Mesajı Okuyun
Old 13-04-2015, 15:44   #3
komini

 
Varsayılan

Pardon tüm kavramları birbirine karıştırarak izah ettim. Haklısınız Nevra Hanım dediğiniz şekilde, borçlu müteahhittir.
Ancak müvekkilin müteahhitten 500.000 TL civarında bir alacağı olduğu gibi, ayrıca satış vaadi sözleşmesi yaptığı iki de daire vardır.

Müvekkilin alacağı için çeki icra takibine koyduk. Şirkete yöneltilmiş hat safhada haciz var. Bu sebeple müteahhitin alacaklı olduğu bu dairelerin tamamının müteahhit adına tescilini istemek çok maliyetli olabilir. Zaten mağdur olan müvekkile nasıl bir masraf ve harç çıkar, ayrıca bir uzman gözüyle inşaatın ne kadarı tamamlanmış durumda kestiremiyorum. Biz uzaktan bakınca gördüğümüz dairelerin camları dahi takılmış vaziyette. Ama icra müdürlüğünden isteyeceğimiz yetkiyle davayı açıp, mahkemede bilirkişi tarafından yapılacak tespit neticesinde elimiz boş dönüp yaptığımız masrafla kalabiliriz.

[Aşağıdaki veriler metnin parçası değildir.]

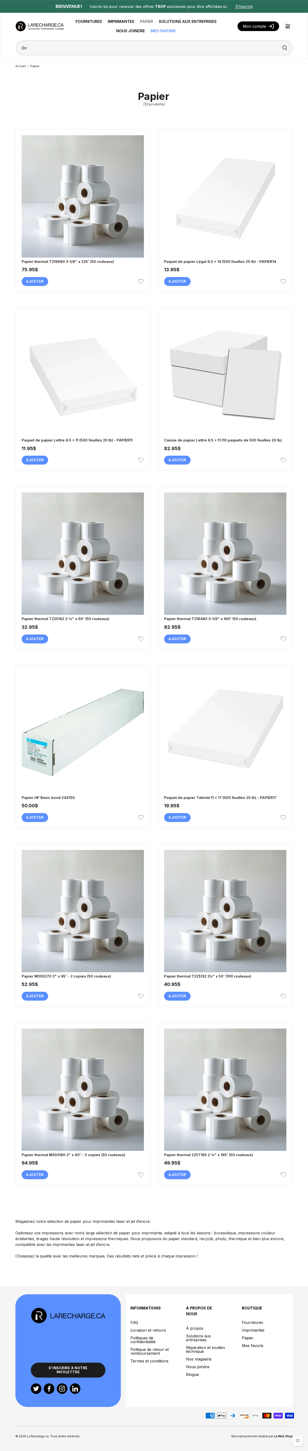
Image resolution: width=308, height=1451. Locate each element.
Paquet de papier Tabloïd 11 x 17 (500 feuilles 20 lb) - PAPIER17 (220, 797)
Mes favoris (252, 1345)
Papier (34, 66)
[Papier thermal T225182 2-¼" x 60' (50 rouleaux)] (83, 553)
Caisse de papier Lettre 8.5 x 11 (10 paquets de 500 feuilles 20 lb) (223, 440)
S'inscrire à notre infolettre (68, 1370)
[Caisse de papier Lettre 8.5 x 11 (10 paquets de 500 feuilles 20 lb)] (225, 375)
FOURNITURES (89, 21)
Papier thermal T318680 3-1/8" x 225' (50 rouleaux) (68, 261)
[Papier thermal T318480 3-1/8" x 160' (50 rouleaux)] (225, 553)
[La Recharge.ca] (68, 1310)
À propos (194, 1328)
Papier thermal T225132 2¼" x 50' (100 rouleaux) (207, 976)
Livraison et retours (148, 1330)
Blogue (192, 1374)
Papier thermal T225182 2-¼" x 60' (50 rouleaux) (65, 618)
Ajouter (35, 281)
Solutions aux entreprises (198, 1338)
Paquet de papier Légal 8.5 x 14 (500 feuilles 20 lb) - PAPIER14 (220, 261)
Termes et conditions (149, 1361)
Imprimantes (253, 1330)
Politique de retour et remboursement (149, 1351)
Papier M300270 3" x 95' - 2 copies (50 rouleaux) (66, 976)
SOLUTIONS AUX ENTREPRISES (188, 21)
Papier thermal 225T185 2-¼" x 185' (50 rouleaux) (208, 1155)
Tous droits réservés (65, 1436)
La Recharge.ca (38, 1436)
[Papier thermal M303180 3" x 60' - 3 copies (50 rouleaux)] (83, 1090)
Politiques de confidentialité (142, 1339)
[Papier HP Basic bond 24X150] (83, 732)
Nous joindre (197, 1366)
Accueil (20, 66)
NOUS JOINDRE (130, 30)
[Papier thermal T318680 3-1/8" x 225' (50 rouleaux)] (83, 196)
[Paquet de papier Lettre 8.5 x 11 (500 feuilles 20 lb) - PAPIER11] (83, 375)
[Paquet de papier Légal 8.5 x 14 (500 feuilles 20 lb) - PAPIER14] (225, 196)
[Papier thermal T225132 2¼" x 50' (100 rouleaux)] (225, 911)
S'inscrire (244, 6)
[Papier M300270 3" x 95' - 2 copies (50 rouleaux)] (83, 911)
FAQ (134, 1322)
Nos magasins (199, 1359)
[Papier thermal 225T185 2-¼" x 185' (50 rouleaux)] (225, 1090)
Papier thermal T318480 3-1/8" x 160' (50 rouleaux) (210, 618)
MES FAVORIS (163, 30)
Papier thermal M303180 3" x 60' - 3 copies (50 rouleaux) (73, 1155)
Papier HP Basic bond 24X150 (48, 797)
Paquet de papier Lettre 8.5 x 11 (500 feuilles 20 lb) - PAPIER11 (77, 440)
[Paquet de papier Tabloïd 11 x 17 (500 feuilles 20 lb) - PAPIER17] (225, 732)
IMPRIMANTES (121, 21)
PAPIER (146, 21)
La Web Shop (283, 1436)
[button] (287, 26)
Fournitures (252, 1322)
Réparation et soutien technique (205, 1349)
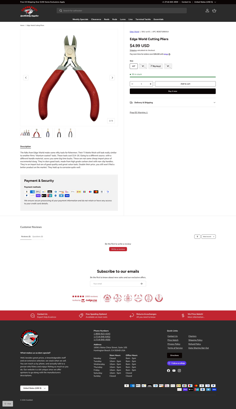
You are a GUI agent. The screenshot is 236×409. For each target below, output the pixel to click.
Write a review (118, 249)
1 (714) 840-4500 (102, 339)
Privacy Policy (174, 344)
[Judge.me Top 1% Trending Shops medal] (149, 298)
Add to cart (185, 84)
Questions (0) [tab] (37, 236)
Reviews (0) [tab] (25, 236)
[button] (214, 10)
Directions (174, 355)
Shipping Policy (195, 340)
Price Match (173, 340)
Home (22, 25)
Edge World (134, 32)
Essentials (158, 19)
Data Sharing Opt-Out (198, 348)
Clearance (96, 19)
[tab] (25, 146)
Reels (106, 19)
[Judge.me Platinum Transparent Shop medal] (118, 298)
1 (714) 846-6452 (102, 336)
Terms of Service (175, 348)
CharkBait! (29, 400)
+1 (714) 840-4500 (170, 2)
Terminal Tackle (143, 19)
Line (131, 19)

Satış vaadi sözleşmesine gelince de, bu sözleşme icraya konu edilmedi. Ferağa icbar için davayı değerlendirdiğimde de aynı risk var. Ancak müteahhitle arsa sahibinin birbirlerine neden hala dava açmadıklarını anlayamadım. Burada da bir kötüniyet hissi oluştu. Zira müteahhit mal sahibine, "sen benim daireleri benim için satıver de alacaklılarımdan kaçırıp paramı çekip alayım" demiş olabilir.

Elimizde bir çek bir de satış vaadi sözleşmesiyle kaldık... Mal sahibine açılmış davalara baktığımda da pek çoğunun tüketici mahkemesinde açılmış tapu iptali ve tescil davaları olduğunu gördüm...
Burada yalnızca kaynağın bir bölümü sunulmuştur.